There’s a special place in hell reserved for those who bring infants on international flights. Hours and hours of screaming and pooping and screaming inflicted on the poor souls around you! It’s inhumane.

Dane also announced that he’ll be kicking down whatever scrilla he reaps from the ordeal, which is pretty cool. He’s even asking for suggestions as to which group he should bless with what amounts to his appearance fee.

Dane Reynolds

Quiksilver Pro France wildcard Dane Reynolds will give away all his prizemoney to charity. But which one? Nation of Islam? PETA?

Because I tend to interpret blanket requests as personal invitations, and because Derek clued me into the instagram post and asked me to write something about it, here are my suggestions.

PETA 

PETA’s awesome.  Doing the dirty work, taking the blame, ignoring the legions of morons who explode with indignation whenever the organization gets a mention. It’s on the shortlist on groups that have actually wrested some money from my tight fist, along with NPR and the ACLU.

Because petakillsanimals.com invariably gets mentioned, I’m gonna head y’all off at the pass and point out that it is run by the Center for Consumer Freedom, a lobbyist group that spreads disinformation on behalf of the fast food, meat, alcohol, and tobacco industries. If you buy their bullshit you’re nothing but an empty headed chump.

Ayn Rand Institute

A Randian non-profit, has irony ever been so delicious? Not that Ayn was anti-charity, kind-of-ambivalent seems a better descriptor.

“There is nothing wrong in helping other people, if and when they are worthy of the help and you can afford to help them. I regard charity as a marginal issue. What I am fighting is the idea that charity is a moral duty and a primary virtue.”

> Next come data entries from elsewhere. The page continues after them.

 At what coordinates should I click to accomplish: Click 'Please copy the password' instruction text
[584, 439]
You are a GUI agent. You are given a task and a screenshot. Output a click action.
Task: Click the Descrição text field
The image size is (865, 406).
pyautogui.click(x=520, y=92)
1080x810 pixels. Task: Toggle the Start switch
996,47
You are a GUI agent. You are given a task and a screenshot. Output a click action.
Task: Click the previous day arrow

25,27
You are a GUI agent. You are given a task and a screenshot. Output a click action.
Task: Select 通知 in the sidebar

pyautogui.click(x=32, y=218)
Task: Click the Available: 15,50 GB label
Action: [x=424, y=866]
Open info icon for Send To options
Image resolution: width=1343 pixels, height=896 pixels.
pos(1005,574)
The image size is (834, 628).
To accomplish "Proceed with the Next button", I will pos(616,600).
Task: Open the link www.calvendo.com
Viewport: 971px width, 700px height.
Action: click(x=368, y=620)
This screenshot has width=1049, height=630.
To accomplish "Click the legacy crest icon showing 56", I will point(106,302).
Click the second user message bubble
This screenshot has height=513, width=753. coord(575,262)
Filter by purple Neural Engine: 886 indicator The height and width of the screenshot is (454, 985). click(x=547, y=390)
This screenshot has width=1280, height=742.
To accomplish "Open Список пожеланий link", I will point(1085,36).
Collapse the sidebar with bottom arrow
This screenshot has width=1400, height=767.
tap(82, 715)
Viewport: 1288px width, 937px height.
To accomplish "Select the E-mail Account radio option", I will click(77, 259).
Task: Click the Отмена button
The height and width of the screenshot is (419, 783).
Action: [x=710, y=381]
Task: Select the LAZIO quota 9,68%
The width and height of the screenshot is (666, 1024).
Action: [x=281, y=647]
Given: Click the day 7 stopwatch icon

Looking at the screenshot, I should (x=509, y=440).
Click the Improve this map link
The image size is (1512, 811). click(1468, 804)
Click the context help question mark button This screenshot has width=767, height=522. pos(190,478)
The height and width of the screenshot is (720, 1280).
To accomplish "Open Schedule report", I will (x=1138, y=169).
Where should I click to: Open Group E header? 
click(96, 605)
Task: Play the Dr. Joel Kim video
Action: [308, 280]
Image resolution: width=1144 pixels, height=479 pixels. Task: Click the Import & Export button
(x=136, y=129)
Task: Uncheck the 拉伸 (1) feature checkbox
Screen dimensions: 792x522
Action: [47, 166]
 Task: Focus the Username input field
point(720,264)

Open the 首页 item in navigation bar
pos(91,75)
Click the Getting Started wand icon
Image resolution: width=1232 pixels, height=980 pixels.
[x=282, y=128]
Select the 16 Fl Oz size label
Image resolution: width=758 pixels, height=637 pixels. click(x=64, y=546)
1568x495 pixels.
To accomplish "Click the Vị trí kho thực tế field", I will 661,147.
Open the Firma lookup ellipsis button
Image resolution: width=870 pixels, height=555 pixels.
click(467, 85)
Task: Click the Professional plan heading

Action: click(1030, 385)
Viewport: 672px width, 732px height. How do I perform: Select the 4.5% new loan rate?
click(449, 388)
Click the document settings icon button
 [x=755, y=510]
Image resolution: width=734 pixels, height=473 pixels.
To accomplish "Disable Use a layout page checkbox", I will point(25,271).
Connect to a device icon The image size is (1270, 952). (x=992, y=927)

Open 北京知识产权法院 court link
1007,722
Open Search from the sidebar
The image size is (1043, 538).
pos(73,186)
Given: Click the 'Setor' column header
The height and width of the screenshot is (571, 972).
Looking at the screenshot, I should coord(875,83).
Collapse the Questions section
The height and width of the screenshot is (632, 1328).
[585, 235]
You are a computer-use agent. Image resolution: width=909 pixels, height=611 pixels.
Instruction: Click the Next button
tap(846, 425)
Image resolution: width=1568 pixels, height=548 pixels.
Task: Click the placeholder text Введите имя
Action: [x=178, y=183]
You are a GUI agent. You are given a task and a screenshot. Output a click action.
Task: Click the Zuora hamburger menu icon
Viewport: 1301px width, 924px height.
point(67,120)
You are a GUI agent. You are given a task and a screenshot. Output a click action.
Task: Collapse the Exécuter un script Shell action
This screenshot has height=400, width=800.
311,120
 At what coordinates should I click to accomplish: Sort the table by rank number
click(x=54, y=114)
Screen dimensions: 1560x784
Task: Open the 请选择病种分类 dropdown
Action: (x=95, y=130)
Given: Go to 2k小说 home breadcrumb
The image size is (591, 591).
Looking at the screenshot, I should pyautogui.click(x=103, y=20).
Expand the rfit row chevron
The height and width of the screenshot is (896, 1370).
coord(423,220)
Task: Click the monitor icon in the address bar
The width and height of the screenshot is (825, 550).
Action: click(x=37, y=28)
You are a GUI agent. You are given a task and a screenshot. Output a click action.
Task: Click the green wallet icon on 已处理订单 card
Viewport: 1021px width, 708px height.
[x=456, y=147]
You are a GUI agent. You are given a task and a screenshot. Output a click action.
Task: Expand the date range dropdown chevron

Such a beautifully ugly philosophy.

Nation of Islam

Derek pointed out that Dane’s profile picture features a picture of a strong black man being strangled by an oppressive white hand. How to interpret that? Is Dane a secret racist, using babies and surfboards and adorable bulldogs to slyly disseminate his racist propaganda?

Screen Shot 2015-10-01 at 1.32.47 PM

Does he stand strong with his black brothers by illuminating the racial hegemony pervasive in the American system?

Is he merely a fan of Doug E Doug’s contribution to what may be the best ensemble cast ever assembled for a movie about bobsledding?

Whatever the case, be it to publicly make amends or support the movement, the NOI is the place to be.

Rory’s Super Duper Surf Crusade Against Brainwashing and Other Forms of Insidious Indoctrination

RSDSCABOFOI for short.

There’s no shortage of Christian missionary outreach organizations soliciting money to finance surf trips to the deepest darkest, spreading their faith to people who’ve got along just fine without it, maybe picking up some trash along the way.

With Dane’s help I’ll be able to spread the glory of fornication, intoxication, and deviation to the poor boys and girls raised in a system that denies them the joys of humanity.

What RSDSCABOFOI does is reach out to those reaching out, providing a passionate counterpoint by which poor deluded souls may evaluate their own outdated, ineffective, and imaginary ideology.

With Dane’s help I’ll be able to spread the glory of fornication, intoxication, and deviation to the poor boys and girls raised in a system that denies them the joys of humanity.

My extensive program of alternative indoctrination, built around a heavy consumption of illicit substances and sexual experimentation, will assist in converting an entire generation of  devout young men and women to my personal brand of solipsistic nihilism.

Because existence is meaningless, no one is keeping score, and there is no reality but your own. The moment you become a corpse you may as well have never existed, so you better live for now, because the future doesn’t really exist.